(Problem): In the material below, swap every "GUI agent" for "interface agent" and write the lines out again with nothing else altered.

-- Begin --

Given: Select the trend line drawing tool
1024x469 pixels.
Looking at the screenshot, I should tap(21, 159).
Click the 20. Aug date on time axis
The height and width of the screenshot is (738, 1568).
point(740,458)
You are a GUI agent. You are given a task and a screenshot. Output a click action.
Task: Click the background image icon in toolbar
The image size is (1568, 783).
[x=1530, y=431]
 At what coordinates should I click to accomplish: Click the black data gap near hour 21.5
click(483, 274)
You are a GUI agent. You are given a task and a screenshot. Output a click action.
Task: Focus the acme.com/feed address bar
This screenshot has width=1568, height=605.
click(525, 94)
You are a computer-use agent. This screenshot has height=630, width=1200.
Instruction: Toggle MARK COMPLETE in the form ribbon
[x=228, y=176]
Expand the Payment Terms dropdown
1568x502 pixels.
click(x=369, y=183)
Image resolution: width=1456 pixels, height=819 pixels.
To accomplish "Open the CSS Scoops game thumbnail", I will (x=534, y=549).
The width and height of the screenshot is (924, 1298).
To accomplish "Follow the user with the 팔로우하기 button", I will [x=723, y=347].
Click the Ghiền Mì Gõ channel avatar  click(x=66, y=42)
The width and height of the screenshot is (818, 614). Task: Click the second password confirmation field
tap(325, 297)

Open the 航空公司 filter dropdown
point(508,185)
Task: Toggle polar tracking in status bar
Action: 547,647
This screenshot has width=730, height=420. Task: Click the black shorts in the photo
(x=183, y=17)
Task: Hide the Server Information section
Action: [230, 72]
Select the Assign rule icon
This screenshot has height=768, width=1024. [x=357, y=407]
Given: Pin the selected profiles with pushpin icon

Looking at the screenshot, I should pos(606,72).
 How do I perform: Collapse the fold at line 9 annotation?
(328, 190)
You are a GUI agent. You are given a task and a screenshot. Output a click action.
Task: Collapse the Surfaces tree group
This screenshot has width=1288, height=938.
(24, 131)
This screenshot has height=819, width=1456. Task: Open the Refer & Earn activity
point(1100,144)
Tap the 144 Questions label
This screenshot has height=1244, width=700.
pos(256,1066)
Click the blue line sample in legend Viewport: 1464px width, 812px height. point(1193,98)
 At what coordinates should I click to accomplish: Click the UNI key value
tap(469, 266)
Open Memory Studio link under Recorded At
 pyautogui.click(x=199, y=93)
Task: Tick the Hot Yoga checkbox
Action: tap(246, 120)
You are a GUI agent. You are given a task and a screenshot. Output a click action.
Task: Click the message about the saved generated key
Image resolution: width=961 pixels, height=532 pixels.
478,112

-- End --

(Exercise answer):
Given: Select the trend line drawing tool
1024x469 pixels.
Looking at the screenshot, I should tap(21, 159).
Click the 20. Aug date on time axis
The height and width of the screenshot is (738, 1568).
point(740,458)
You are a interface agent. You are given a task and a screenshot. Output a click action.
Task: Click the background image icon in toolbar
The image size is (1568, 783).
[x=1530, y=431]
 At what coordinates should I click to accomplish: Click the black data gap near hour 21.5
click(483, 274)
You are a interface agent. You are given a task and a screenshot. Output a click action.
Task: Focus the acme.com/feed address bar
This screenshot has width=1568, height=605.
click(525, 94)
You are a computer-use agent. This screenshot has height=630, width=1200.
Instruction: Toggle MARK COMPLETE in the form ribbon
[x=228, y=176]
Expand the Payment Terms dropdown
1568x502 pixels.
click(x=369, y=183)
Image resolution: width=1456 pixels, height=819 pixels.
To accomplish "Open the CSS Scoops game thumbnail", I will (x=534, y=549).
The width and height of the screenshot is (924, 1298).
To accomplish "Follow the user with the 팔로우하기 button", I will [x=723, y=347].
Click the Ghiền Mì Gõ channel avatar  click(x=66, y=42)
The width and height of the screenshot is (818, 614). Task: Click the second password confirmation field
tap(325, 297)

Open the 航空公司 filter dropdown
point(508,185)
Task: Toggle polar tracking in status bar
Action: 547,647
This screenshot has width=730, height=420. Task: Click the black shorts in the photo
(x=183, y=17)
Task: Hide the Server Information section
Action: [230, 72]
Select the Assign rule icon
This screenshot has height=768, width=1024. [x=357, y=407]
Given: Pin the selected profiles with pushpin icon

Looking at the screenshot, I should pos(606,72).
 How do I perform: Collapse the fold at line 9 annotation?
(328, 190)
You are a interface agent. You are given a task and a screenshot. Output a click action.
Task: Collapse the Surfaces tree group
This screenshot has width=1288, height=938.
(24, 131)
This screenshot has height=819, width=1456. Task: Open the Refer & Earn activity
point(1100,144)
Tap the 144 Questions label
This screenshot has height=1244, width=700.
pos(256,1066)
Click the blue line sample in legend Viewport: 1464px width, 812px height. point(1193,98)
 At what coordinates should I click to accomplish: Click the UNI key value
tap(469, 266)
Open Memory Studio link under Recorded At
 pyautogui.click(x=199, y=93)
Task: Tick the Hot Yoga checkbox
Action: tap(246, 120)
You are a interface agent. You are given a task and a screenshot. Output a click action.
Task: Click the message about the saved generated key
Image resolution: width=961 pixels, height=532 pixels.
478,112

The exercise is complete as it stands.